— What you should do —
After locating the line with "[Moment Wakapolres Dairi", retype it and every later line exactly, stopping at the end of the records.

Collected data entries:

· · · ·

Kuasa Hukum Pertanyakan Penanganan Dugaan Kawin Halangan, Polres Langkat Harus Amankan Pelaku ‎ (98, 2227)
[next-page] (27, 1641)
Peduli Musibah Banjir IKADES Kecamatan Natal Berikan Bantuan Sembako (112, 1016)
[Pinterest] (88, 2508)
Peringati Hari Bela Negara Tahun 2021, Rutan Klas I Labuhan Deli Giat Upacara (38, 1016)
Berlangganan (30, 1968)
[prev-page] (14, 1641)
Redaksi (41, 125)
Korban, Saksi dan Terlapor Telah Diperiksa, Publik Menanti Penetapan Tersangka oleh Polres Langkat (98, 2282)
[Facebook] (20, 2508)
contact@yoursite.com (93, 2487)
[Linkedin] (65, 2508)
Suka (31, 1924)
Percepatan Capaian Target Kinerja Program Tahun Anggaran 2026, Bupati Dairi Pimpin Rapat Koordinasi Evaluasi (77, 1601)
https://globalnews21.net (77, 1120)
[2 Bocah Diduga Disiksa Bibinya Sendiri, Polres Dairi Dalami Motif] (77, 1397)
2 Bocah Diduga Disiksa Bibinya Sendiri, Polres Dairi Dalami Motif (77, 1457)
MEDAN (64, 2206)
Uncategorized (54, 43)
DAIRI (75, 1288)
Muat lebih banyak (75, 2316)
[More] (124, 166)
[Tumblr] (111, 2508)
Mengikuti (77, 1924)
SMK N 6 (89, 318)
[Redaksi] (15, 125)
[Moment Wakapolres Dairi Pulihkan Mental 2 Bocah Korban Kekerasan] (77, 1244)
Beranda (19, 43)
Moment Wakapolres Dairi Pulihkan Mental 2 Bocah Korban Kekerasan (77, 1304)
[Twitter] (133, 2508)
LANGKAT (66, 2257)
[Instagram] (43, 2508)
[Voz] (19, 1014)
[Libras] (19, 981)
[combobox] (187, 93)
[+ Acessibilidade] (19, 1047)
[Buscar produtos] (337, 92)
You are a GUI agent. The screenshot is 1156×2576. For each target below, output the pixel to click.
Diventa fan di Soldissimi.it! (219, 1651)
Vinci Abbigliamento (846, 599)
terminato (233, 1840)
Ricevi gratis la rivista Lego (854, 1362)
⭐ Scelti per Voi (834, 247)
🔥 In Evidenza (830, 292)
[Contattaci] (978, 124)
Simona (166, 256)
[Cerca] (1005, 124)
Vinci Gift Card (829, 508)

· · · ·

— Answer to this task —
[Moment Wakapolres Dairi Pulihkan Mental 2 Bocah Korban Kekerasan] (77, 1244)
Beranda (19, 43)
Moment Wakapolres Dairi Pulihkan Mental 2 Bocah Korban Kekerasan (77, 1304)
[Twitter] (133, 2508)
LANGKAT (66, 2257)
[Instagram] (43, 2508)
[Voz] (19, 1014)
[Libras] (19, 981)
[combobox] (187, 93)
[+ Acessibilidade] (19, 1047)
[Buscar produtos] (337, 92)
You are a GUI agent. The screenshot is 1156×2576. For each target below, output the pixel to click.
Diventa fan di Soldissimi.it! (219, 1651)
Vinci Abbigliamento (846, 599)
terminato (233, 1840)
Ricevi gratis la rivista Lego (854, 1362)
⭐ Scelti per Voi (834, 247)
🔥 In Evidenza (830, 292)
[Contattaci] (978, 124)
Simona (166, 256)
[Cerca] (1005, 124)
Vinci Gift Card (829, 508)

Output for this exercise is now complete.